# Peachtree Box Joint jigs 50% off



## Tommyt654 (Apr 5, 2009)

Edirect Special - Peachtree Woodworking Supply, Inc.


----------



## papawd (Jan 5, 2011)

Has anyone tried these, the price looks good if it is a good product ????


----------



## N'awlins77 (Feb 25, 2011)

*Yea, I'm wondering myself??*


----------



## Tommyt654 (Apr 5, 2009)

It is a very good product,Its heavy which I like and doesn't tend to slide around a lot once clamped and the brass bars and bit are a very nice addition to the piece itself without having to pay extra for it.


----------



## Tommyt654 (Apr 5, 2009)

bump for the crowd that may have missed yesterdays post.


----------



## Tommyt654 (Apr 5, 2009)

Won't be this price much longer better hurry if your gonna get in on this great pricing


----------



## N'awlins77 (Feb 25, 2011)

You sold me on it Tommy! Purchased all three sizes. Thanks!


----------



## Tommyt654 (Apr 5, 2009)

Hope you'll enjoy them as much as I did,Tommy


----------



## bobj3 (Jan 17, 2006)

Hey Tom

I was thinking of getting one how about a snapshot of yours and how you set it up on the router table and a snapshot of what you made with it...

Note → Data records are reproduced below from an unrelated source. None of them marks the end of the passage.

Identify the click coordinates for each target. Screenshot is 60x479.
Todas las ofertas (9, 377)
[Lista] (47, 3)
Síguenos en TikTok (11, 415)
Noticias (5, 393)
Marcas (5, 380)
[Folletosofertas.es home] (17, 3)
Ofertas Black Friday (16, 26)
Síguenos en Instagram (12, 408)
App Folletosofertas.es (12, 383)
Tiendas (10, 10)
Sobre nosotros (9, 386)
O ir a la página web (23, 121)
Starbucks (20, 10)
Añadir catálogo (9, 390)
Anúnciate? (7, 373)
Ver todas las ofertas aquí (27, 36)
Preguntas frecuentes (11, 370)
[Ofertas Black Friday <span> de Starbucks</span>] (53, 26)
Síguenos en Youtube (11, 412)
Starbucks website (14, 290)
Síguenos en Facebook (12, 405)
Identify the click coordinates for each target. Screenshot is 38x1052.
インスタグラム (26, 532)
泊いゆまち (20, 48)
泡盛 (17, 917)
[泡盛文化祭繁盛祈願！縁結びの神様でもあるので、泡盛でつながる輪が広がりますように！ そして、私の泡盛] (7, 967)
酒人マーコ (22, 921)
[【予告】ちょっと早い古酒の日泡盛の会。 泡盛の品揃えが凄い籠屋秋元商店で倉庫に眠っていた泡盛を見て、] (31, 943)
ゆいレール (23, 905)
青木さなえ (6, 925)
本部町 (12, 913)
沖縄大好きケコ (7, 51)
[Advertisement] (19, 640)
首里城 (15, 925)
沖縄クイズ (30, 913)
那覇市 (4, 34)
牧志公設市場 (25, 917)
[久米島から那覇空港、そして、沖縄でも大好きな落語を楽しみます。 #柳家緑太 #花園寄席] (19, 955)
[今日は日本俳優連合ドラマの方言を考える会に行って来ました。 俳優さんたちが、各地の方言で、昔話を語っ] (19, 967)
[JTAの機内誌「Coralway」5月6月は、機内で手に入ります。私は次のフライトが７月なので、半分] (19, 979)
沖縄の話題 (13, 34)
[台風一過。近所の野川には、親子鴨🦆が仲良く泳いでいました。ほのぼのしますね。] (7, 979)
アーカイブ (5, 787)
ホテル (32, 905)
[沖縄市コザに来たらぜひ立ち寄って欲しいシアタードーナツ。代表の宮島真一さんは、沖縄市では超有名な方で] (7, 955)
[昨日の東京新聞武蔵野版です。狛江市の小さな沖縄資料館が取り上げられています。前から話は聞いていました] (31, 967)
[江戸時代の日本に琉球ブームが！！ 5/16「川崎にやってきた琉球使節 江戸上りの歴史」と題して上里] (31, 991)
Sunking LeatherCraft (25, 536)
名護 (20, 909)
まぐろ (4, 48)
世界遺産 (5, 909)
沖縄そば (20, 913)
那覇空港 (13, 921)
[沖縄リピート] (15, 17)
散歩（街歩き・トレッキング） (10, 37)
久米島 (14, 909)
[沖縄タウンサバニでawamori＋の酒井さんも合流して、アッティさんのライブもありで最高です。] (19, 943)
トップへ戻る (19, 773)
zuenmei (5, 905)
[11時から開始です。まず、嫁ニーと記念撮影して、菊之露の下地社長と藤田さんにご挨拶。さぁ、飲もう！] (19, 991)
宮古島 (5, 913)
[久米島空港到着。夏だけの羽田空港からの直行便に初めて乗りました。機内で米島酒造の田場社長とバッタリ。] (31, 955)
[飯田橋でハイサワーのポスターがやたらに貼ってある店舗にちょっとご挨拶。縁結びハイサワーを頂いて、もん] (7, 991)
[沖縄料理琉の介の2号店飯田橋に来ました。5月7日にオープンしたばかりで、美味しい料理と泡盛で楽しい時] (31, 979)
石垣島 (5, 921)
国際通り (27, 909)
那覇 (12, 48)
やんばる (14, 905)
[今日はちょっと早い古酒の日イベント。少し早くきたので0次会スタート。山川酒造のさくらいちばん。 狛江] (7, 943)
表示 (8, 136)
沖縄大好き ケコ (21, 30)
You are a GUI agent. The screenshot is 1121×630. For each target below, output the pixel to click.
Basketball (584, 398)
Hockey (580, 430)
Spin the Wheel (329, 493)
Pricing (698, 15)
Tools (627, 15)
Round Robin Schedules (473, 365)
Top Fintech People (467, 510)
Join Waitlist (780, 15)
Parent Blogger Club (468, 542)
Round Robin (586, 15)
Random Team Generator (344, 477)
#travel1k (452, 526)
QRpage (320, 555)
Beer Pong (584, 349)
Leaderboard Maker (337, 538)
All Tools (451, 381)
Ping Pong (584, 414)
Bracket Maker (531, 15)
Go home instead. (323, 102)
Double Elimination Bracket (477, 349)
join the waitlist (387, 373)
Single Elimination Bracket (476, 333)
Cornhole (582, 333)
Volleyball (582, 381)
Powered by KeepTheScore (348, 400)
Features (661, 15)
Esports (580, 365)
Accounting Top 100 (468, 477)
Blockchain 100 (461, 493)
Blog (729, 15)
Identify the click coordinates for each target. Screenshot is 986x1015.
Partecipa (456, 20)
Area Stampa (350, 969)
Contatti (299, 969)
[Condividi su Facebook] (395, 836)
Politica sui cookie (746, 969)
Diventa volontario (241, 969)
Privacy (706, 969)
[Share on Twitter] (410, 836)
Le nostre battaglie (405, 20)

They say a picture is worth a 1000 words.


=



Tommyt654 said:


> Hope you'll enjoy them as much as I did,Tommy


----------



## Tommyt654 (Apr 5, 2009)

Hey Bob, Would love to but we are in the process of closing and moving into a new home,perhaps after we get settled in I can dig them out after the shop gets put up. Might be a month or more as the pad has yet to be poured for the 25 x 30 slab, but I'll work on it. Most if not all of the boxes I have made are either at the girls or gifted to others ,perhaps I can look around in some old files on the pc later on after we get in. My laptop doesn't have those old files on it.But not to worry I'll post as soon as we get settled in,But you should go ahead an get one before they pull the discount, afterall you can prolly make something with yours long before I'll get my shop up an runnin again and you are the resident expert from what I gather about these types of jigs, Since you seem to have the others perhaps you can do a comparison of the 3 for everyone here after you get yours,Thanks


----------



## bobj3 (Jan 17, 2006)

Tom

Ok thanks, but look forward to seeing it, I want to get the 1/2" one and rework, so it will do 3/4" and 1" box joints.
So you can see I can't use the ones I have..without wiping out the ones I have.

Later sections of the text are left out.